The combination of eye tests with anxiety measures, led researchers to distinguish women with anorexia from healthy controls with 92.5 percent accuracy
Spotted: Research carried out by scientists from Australia’s Swinburne Anorexia Nervosa Research Group has found a potential biomarker to identify a person’s risk of developing anorexia nervosa. The results suggest that measurement of a specific type of twitching eye movement, when combined with anxiety measures, could effectively identify people with, and at risk of developing, anorexia.
The study, which was published in the Australian and New Zealand Journal of Psychiatry, built on prior research into square wave jerk eye movements, which suggested such movements could distinguish patients with anorexia nervosa from others.
Square wave jerks are tiny saccadic eye movements that take the eye off the target. They are involuntary and can be detected by recording if a person presents any brief flickering moments when focusing on a target.
To investigate jerk eye movements as a potential biomarker for anorexia, the researchers recruited a sample of 80 women. One quarter were women currently experiencing anorexia nervosa, while another 25 percent had recovered from anorexia nervosa and were at a normal weight. The final two groups consisted of 20 healthy sisters of women with anorexia nervosa, and 20 women who were healthy and acted as controls.
The researcher came up with an index known as the State Trait Anxiety Inventory, which combines rates of square wave jerks with a measure of anxiety. The results are impressive, suggesting it was possible to distinguish anorexia nervosa in the sample from healthy controls with 92.5 percent accuracy.
“Eye movements use very specific brain regions, so when we see these types of atypical eye movements, we have a pretty good idea about which brain areas are not working the way they should,” explains Andrea Phillipou, the lead researcher on the project. “These areas are also involved in other functions related to anorexia nervosa—such as body image—so it gives us an idea of which brain areas we could target with treatments such as non-invasive brain stimulation.”

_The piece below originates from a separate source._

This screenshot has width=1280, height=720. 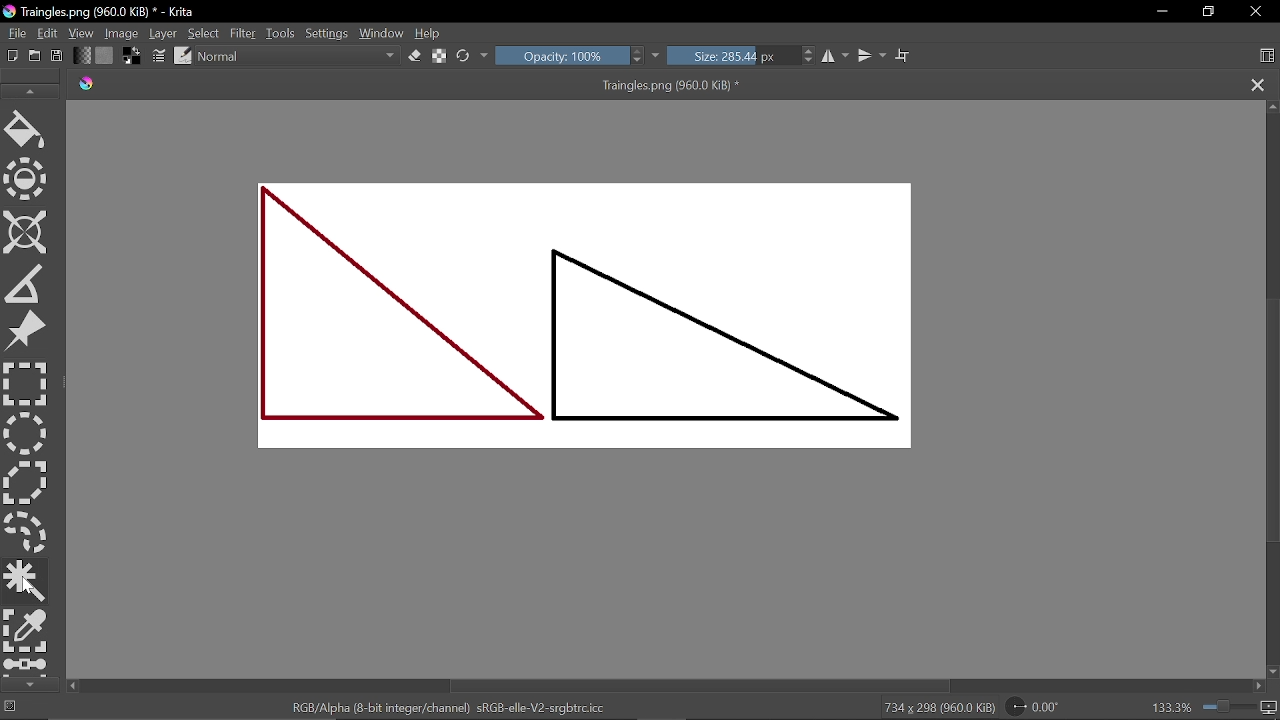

The results also revealed that square wave jerk rates did not differ significantly between patients currently suffering from anorexia nervosa compared with those who had recovered from the disorder, or healthy sisters of anorexia nervosa patients. This led the researchers to suggest anorexia nervosa may present a genetic predisposition.
The scientists believe that further research could help validate the biomarker as a screening tool and identify individuals at risk.
At Springwise, we have seen other innovations that make use of eye-tracking as a predictive tool. For example, eye-tracking software has been used to identify children with dyslexia.